Very gradually, the cloak of secrecy surrounding capital punishment in China is lifting—both voluntarily and despite China’s resistance—and the legal dialogue can encourage Chinese officials to be even more transparent. Chinese media have increased coverage of the promotion of lethal injection as a replacement for execution by gunshot, and an official media report in August revealed that more than a third of China’s population lives in areas that use lethal injection. Open discussion of this shift (insofar as it provides factual information on capital punishment) is cause for restrained optimism. Furthermore, the Ministry of Health has revealed that prisoners make up 65 percent of donors for the approximately 10,000 organ transplants carried out annually in China, effectively the government’s first admission that thousands of people are executed every year.
But the 2008 case of businessman and scientist Wo Weihan, executed after a closed trial based on secret evidence, revealed that the capital punishment process is still rife with problems—and showed how much needs to be discussed from a basic legal standpoint. In this case, China confronted its first concerted international campaign by foreign governments and NGOs to halt an execution. Worldwide appeals may have triggered internal debate in Beijing over whether to carry out the execution, which took place at least 10 days after the SPC sent down its review decision, and also applied enough pressure for the SPC to issue an interpretation clarifying the procedure for stopping an execution.
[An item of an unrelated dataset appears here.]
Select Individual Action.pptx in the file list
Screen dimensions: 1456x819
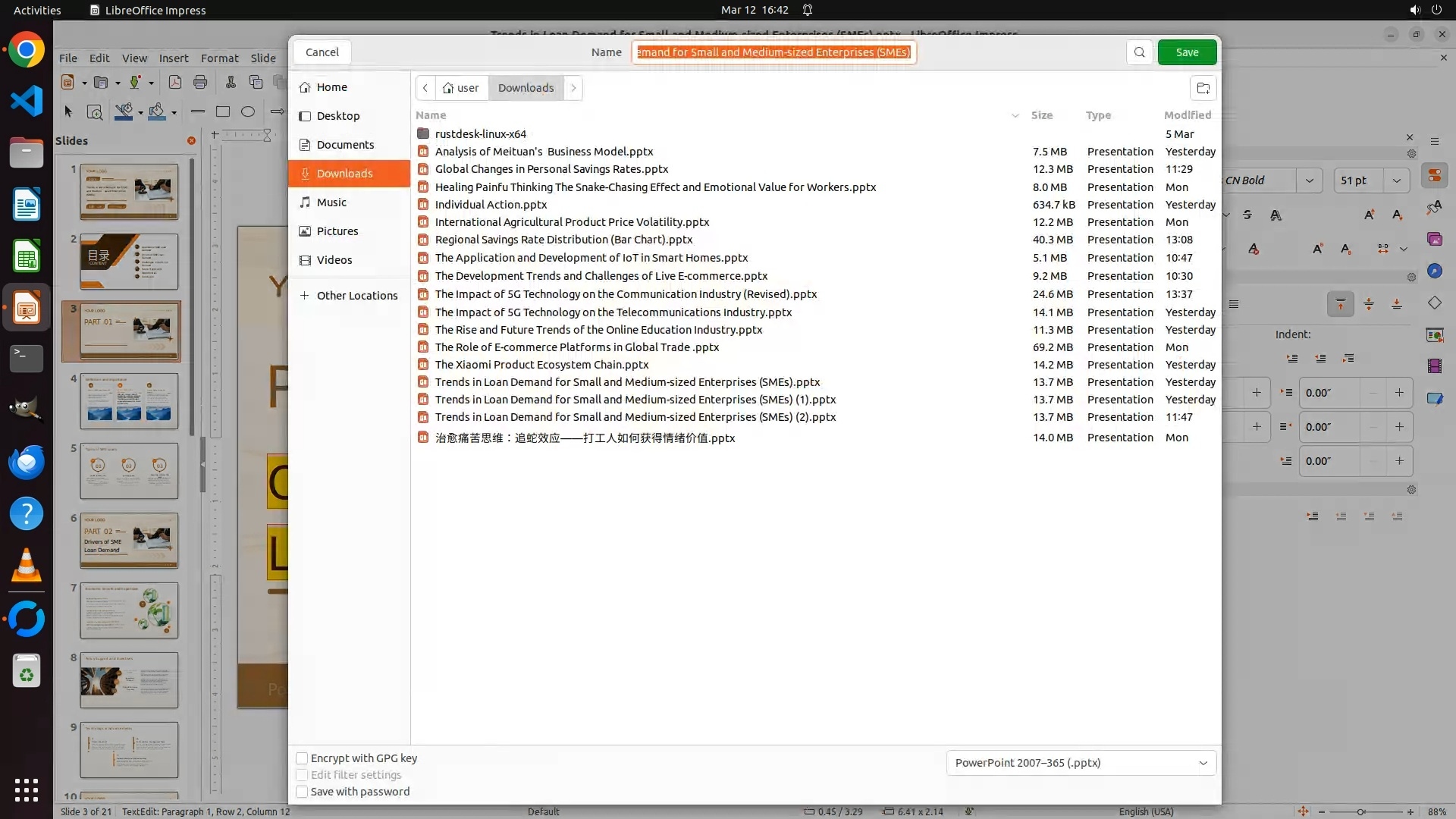(491, 205)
Mood & Measure of Dialogue
If the human rights dialogue can serve as a model, revival of the legal experts dialogue does not spell an easy victory for legal reform in China. As the country’s lawmakers debate changes to the Criminal Procedure Law and Criminal Law, it is important to recall that international legal exchanges with China have not always been warmly received. In the past, the Party Central Committee has warned Chinese judges, lawyers, and officials that foreign bodies might use exchanges to infiltrate domestic debates on constitutional reform and has directed Chinese organizations to be cautious and seek to preserve the “stability” of China’s constitution.
As with other talks, the fruits of the US-China Legal Experts Dialogue will be measured in incremental steps and over many years. Perhaps its real value lies in the opportunities it creates for forthright exchange, whether on the treatment of political prisoners, the application of the death penalty, or other issues. Any talks that enable the United States and China to discuss sensitive matters that bear so heavily on rule of law and human rights are worth pursuing, and with gusto.